The following was written by COS Action President Mark Meckler and originally appeared on his Patheos blog.
Well, life comes at you fast.
If you’d told me a couple of years ago that the Democrats new platform for 2018 would include a promise to “drain the swamp,” I wouldn’t have believed you. But here we are. They apparently — rightly — believe that Americans are sick of the corruption of the federal government.
Mike Lillis, writing for The Hill, explains:
The strategy marks an expansion of the Democrats’ midterm agenda, “A Better Deal,” which up until now has focused almost exclusively on kitchen-table economic issues in lieu of the controversies surrounding President Trump and a growing list of people in his orbit.
In extending their message to include an anti-corruption component, the Democrats are painting the Trump administration — and its Republican supporters on Capitol Hill — as an unscrupulous group that’s using power to pad its own pockets while peddling policies to the highest corporate bidder. The Democrats are promising voters they’d be an alternative: The party that would clean the place up.

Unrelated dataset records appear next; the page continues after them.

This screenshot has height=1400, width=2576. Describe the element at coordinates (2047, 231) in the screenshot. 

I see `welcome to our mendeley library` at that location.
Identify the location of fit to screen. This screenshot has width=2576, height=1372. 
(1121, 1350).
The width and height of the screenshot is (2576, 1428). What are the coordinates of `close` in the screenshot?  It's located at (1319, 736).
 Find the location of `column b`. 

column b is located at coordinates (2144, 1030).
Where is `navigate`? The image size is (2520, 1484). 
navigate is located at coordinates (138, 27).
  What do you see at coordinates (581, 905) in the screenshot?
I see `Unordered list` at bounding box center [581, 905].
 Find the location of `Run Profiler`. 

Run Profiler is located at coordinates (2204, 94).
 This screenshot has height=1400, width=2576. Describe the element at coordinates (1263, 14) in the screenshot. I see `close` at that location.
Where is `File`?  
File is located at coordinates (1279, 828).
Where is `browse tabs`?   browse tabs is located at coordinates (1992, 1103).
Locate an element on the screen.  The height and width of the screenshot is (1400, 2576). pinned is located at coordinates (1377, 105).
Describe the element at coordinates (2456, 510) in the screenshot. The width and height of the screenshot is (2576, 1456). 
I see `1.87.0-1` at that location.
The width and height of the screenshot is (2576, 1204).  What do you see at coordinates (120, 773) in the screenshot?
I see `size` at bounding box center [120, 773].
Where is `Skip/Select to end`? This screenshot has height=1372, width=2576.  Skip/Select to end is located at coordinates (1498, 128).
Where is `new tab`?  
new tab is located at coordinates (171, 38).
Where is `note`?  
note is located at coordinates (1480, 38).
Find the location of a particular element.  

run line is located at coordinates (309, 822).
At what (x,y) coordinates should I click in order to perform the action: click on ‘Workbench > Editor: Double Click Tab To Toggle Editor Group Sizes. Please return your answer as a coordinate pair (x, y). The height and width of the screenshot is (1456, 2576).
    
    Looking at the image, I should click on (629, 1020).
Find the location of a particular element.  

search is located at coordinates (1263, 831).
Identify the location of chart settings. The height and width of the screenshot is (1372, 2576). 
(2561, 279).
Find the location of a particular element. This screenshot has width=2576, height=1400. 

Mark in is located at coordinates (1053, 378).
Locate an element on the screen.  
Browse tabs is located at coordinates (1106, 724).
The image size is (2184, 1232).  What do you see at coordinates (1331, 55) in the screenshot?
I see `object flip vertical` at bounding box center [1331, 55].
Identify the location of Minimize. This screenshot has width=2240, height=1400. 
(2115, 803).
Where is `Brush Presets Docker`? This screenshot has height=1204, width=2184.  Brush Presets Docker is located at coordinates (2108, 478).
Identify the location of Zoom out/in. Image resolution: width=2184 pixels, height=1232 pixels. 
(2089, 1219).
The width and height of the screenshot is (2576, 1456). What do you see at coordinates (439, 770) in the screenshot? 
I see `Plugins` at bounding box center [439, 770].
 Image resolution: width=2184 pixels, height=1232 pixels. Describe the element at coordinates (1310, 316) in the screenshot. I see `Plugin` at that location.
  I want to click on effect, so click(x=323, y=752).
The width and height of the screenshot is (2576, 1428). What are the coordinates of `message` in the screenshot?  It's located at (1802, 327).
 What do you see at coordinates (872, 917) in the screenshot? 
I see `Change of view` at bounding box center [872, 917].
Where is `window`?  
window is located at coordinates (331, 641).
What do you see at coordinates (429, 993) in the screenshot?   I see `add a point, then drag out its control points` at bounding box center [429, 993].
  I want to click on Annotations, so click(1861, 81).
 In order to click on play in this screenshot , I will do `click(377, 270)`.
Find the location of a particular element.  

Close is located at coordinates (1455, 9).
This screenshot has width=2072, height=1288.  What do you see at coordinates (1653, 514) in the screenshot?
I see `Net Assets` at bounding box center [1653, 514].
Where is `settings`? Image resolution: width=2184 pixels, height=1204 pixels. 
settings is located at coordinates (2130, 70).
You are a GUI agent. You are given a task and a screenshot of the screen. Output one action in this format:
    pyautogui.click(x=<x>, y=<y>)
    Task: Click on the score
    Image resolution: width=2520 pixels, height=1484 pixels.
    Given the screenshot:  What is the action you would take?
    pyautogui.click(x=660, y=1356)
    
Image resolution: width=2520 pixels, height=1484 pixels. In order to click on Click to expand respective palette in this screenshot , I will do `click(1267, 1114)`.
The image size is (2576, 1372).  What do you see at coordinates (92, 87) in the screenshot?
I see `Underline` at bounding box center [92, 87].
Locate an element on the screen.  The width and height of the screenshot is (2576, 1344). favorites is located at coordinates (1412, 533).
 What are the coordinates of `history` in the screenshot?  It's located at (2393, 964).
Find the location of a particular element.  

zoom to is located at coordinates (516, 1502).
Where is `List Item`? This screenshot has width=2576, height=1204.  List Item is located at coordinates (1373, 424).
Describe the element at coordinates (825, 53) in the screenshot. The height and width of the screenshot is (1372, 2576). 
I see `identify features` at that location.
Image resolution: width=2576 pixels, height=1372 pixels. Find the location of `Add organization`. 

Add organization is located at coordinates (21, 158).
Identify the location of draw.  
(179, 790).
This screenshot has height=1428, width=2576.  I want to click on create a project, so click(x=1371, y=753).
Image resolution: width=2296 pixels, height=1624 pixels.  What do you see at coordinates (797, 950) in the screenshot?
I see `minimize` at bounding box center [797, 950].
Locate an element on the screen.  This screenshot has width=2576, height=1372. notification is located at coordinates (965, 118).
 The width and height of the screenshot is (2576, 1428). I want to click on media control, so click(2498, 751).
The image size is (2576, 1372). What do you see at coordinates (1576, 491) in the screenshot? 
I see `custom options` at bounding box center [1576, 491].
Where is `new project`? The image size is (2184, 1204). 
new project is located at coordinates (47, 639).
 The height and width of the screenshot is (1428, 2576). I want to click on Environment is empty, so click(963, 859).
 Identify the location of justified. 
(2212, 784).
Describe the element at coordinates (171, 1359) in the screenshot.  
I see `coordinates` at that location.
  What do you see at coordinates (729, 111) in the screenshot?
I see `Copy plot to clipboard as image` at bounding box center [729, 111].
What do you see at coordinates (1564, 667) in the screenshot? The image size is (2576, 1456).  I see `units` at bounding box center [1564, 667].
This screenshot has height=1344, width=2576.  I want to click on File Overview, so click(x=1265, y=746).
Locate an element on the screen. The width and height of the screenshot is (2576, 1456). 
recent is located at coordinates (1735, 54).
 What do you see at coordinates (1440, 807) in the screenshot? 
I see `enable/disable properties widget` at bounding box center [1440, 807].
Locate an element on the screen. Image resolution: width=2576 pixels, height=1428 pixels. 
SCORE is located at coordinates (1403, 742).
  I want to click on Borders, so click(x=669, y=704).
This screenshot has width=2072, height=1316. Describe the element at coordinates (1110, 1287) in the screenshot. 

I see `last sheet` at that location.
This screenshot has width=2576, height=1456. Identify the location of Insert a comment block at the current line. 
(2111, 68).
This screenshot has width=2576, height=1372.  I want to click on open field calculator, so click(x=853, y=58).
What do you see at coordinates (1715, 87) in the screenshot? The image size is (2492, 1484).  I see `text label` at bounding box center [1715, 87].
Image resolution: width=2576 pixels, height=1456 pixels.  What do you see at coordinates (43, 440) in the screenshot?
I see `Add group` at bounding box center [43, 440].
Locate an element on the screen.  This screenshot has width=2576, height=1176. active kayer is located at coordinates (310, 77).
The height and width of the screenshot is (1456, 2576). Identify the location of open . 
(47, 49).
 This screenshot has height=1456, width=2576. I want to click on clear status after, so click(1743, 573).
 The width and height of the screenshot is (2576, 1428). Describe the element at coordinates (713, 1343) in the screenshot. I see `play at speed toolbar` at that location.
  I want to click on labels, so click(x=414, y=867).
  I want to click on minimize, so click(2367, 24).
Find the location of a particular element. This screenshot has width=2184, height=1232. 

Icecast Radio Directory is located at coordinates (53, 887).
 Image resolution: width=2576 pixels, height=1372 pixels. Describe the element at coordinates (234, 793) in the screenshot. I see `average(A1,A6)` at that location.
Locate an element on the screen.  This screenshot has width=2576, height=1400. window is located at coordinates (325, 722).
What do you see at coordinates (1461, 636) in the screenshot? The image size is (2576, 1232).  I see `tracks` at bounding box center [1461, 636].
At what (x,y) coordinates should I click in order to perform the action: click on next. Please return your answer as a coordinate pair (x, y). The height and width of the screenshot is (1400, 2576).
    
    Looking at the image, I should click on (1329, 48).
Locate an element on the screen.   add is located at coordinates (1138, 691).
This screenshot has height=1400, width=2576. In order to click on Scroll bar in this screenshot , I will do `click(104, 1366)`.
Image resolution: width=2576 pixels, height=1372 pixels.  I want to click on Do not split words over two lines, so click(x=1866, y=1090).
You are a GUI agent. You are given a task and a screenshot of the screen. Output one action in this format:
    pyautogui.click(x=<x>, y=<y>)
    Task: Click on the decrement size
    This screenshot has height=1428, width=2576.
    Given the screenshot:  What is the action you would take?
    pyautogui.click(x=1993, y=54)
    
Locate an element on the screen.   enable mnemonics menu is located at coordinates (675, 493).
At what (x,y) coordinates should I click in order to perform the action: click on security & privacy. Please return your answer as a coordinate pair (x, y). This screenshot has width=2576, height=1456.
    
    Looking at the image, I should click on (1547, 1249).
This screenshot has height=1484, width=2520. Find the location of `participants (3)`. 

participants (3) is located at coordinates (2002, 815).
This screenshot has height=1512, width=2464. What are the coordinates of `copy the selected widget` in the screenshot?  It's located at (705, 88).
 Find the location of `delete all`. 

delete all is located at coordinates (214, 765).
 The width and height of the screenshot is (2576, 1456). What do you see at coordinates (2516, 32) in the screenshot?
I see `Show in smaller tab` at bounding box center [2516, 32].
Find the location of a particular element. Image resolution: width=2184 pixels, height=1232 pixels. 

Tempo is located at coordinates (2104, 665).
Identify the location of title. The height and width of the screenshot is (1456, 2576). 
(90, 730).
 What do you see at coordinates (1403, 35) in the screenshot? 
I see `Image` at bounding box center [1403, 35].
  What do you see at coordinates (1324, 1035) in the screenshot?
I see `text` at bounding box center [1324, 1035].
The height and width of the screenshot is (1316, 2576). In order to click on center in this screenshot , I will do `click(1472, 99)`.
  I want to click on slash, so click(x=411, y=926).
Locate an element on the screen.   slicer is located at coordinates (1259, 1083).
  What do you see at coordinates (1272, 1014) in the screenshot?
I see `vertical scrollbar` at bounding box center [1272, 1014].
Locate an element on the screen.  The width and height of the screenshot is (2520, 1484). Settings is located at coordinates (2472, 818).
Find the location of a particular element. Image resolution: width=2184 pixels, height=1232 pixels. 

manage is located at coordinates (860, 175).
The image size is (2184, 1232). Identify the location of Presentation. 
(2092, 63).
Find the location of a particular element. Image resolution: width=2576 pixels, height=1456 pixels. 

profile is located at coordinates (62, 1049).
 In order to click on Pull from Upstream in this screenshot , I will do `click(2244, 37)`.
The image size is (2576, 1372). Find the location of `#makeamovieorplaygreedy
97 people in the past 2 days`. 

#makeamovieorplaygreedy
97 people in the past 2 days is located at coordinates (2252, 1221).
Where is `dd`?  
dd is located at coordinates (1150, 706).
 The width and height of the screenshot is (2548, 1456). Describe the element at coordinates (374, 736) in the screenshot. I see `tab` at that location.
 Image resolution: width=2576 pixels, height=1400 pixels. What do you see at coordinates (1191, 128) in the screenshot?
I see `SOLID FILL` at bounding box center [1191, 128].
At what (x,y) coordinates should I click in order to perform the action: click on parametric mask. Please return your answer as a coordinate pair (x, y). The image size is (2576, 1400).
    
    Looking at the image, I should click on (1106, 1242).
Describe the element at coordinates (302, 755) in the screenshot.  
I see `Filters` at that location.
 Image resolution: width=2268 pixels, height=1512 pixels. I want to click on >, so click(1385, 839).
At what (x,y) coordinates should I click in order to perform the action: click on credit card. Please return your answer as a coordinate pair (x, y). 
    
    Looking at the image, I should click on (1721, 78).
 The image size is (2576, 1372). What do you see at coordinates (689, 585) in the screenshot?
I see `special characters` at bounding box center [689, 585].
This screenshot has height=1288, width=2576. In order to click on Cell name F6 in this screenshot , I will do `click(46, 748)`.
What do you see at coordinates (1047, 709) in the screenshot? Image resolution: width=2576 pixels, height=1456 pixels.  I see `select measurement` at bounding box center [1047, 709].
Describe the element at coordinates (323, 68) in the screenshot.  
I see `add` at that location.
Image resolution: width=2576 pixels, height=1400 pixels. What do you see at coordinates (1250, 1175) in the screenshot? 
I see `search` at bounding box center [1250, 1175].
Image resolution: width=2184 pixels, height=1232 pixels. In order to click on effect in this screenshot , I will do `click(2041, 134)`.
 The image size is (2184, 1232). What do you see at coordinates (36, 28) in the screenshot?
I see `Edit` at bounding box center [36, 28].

“President Trump has embraced the most egregious establishment Republican norms and appointed the most conflict-of-interest-ridden Cabinet in my lifetime,” Senate Minority Leader Charles Schumer (D-N.Y.) said Monday at a press briefing on the steps of the Capitol.
“The swamp has never been more foul, or more fetid, than under this president.”
Frankly, I’m all for it. I think it’s wonderful that the Democrats are finally choosing a theme that will resonate with everyday Americans. I’ve written extensively about how — 15 months into the Trump presidency — the swamp is still teeming with corruption. So, in this rare instance, I have to agree with the Democrats: it doesn’t seem likely that Mr. Trump will be able to “drain the swamp,” no matter how hard he tries.
Most politicians — those who wear the MAGA hats and those who wear “Nevertheless, She Persisted” shirts — can’t resist the corrosive nature of power. Fortunately, the power of “we the people” is not limited to appealing to these politicians.
As I wrote in the New York Times:
Our founders anticipated the inevitable corruption of our political class and gave us a tool in Article V of the Constitution to fight back. It’s not enough to threaten to withhold our vote in the polling booth and hope — in spite of the evidence — that the next politicians will somehow be better. They won’t. Article V gives states the ability to propose amendments that might, for example, rein in an out-of-control, undisciplined government.
Let our continuing disappointment about multiple presidential administrations be a wake-up call: We can take away the power of Washington once and for all and return it to the American people.